> **Material to process**
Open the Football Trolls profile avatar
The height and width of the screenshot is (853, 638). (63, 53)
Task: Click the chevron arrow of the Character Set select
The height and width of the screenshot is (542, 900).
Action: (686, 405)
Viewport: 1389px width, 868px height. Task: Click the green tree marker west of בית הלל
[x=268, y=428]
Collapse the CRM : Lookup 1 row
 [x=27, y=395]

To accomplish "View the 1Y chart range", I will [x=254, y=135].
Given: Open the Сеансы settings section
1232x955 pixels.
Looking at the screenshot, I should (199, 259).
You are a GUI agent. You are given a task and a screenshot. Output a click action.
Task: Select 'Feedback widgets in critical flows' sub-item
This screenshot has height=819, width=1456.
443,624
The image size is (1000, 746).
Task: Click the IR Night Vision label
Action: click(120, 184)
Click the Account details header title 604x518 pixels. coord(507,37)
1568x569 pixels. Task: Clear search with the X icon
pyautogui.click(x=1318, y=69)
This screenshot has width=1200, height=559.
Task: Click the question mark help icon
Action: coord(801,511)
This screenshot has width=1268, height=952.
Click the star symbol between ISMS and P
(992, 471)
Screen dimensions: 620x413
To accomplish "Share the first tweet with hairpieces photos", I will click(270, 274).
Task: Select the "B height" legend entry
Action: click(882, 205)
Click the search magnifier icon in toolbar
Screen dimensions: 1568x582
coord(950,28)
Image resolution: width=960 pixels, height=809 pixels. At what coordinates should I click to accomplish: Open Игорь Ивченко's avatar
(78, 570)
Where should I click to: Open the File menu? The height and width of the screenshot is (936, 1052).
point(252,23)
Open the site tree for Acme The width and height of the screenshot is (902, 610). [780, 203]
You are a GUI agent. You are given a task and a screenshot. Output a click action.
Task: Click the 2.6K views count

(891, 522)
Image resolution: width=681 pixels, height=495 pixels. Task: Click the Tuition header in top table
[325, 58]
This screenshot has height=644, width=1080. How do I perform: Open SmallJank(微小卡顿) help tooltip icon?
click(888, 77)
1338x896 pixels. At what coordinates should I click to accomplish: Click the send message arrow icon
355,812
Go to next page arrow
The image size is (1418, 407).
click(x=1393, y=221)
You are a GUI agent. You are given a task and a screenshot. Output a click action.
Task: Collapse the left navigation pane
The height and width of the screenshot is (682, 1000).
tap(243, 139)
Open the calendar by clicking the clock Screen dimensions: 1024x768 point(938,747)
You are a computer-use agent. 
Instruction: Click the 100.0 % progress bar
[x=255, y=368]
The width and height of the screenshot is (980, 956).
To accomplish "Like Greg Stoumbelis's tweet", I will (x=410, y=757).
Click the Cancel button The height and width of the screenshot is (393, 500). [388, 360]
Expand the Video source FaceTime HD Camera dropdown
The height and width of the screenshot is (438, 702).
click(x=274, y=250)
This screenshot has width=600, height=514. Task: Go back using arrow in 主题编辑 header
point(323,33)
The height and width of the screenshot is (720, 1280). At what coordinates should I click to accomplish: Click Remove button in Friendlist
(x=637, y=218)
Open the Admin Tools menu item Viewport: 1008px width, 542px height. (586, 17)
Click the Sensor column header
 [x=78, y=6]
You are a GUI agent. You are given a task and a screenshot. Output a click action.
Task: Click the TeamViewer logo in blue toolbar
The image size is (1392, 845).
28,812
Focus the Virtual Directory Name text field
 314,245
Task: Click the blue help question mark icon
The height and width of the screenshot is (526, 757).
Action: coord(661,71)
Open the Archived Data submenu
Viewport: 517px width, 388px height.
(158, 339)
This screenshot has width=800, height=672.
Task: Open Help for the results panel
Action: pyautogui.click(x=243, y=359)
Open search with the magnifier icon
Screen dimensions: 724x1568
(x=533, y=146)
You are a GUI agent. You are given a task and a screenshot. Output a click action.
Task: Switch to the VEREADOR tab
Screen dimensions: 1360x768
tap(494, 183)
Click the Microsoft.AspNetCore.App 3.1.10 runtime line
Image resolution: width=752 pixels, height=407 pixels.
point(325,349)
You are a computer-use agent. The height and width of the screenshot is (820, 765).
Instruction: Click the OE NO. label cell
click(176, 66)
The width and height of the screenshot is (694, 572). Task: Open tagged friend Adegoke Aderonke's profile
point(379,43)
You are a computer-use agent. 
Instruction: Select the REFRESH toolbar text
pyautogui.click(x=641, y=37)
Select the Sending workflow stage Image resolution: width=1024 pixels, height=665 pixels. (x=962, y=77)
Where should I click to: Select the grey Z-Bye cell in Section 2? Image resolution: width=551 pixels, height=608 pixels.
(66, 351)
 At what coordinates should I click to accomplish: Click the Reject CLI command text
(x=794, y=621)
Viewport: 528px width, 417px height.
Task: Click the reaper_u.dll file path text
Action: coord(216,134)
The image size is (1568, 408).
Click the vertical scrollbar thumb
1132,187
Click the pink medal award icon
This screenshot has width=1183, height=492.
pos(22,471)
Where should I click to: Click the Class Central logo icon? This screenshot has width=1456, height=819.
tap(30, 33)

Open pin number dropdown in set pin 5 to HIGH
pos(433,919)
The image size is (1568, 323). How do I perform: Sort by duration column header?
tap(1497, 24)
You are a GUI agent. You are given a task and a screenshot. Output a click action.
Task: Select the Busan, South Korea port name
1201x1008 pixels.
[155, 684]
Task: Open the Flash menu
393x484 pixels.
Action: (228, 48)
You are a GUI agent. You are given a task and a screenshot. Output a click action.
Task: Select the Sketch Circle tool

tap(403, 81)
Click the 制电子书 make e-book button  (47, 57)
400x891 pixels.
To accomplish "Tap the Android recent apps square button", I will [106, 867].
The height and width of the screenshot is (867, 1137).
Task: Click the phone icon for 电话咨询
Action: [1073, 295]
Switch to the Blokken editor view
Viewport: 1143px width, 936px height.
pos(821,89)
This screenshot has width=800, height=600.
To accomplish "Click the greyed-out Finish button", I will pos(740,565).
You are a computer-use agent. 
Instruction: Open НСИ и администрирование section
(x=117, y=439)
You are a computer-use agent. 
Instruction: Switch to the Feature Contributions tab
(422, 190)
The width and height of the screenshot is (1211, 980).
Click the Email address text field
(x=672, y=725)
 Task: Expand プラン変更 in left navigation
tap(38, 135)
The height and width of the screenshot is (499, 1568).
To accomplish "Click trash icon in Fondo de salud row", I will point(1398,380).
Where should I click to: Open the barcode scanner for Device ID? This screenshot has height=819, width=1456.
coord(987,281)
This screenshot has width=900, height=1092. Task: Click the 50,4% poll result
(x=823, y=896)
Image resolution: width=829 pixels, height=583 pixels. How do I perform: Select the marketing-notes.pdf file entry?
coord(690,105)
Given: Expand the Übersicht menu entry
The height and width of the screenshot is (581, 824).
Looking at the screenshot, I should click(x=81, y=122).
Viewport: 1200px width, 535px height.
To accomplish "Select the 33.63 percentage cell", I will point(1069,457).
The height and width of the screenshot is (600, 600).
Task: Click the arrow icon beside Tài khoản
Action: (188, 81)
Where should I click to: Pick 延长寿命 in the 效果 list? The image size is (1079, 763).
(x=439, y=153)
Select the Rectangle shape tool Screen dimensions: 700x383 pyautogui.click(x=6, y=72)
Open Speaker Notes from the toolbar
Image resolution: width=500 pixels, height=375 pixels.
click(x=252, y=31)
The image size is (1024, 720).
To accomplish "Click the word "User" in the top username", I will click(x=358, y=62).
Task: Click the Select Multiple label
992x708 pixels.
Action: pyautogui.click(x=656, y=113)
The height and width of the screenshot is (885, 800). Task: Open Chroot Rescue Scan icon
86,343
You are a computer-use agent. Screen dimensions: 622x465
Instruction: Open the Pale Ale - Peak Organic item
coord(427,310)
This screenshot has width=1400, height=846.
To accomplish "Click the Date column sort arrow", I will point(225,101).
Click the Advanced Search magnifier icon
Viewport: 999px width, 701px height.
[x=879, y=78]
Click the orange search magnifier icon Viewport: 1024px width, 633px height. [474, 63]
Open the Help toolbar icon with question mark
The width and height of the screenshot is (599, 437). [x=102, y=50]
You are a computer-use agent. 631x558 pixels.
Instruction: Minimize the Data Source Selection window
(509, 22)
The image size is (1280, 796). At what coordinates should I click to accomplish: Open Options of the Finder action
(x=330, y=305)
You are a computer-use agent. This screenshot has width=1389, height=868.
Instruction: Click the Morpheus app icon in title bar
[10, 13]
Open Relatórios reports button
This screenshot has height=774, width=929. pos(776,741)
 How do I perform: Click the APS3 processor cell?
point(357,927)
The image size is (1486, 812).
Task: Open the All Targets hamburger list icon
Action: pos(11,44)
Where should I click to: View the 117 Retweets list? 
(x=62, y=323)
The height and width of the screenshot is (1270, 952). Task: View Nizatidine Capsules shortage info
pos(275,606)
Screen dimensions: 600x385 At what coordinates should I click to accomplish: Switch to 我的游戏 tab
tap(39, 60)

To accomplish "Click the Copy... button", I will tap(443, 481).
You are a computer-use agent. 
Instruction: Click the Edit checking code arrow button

> **What to produce**
Transcribe the entries above word for word, from the first line through the line containing "Task: Select 'Feedback", and nothing else.

> **Response area**
Open the Football Trolls profile avatar
The height and width of the screenshot is (853, 638). (63, 53)
Task: Click the chevron arrow of the Character Set select
The height and width of the screenshot is (542, 900).
Action: (686, 405)
Viewport: 1389px width, 868px height. Task: Click the green tree marker west of בית הלל
[x=268, y=428]
Collapse the CRM : Lookup 1 row
 [x=27, y=395]

To accomplish "View the 1Y chart range", I will [x=254, y=135].
Given: Open the Сеансы settings section
1232x955 pixels.
Looking at the screenshot, I should (199, 259).
You are a GUI agent. You are given a task and a screenshot. Output a click action.
Task: Select 'Feedback widgets in critical flows' sub-item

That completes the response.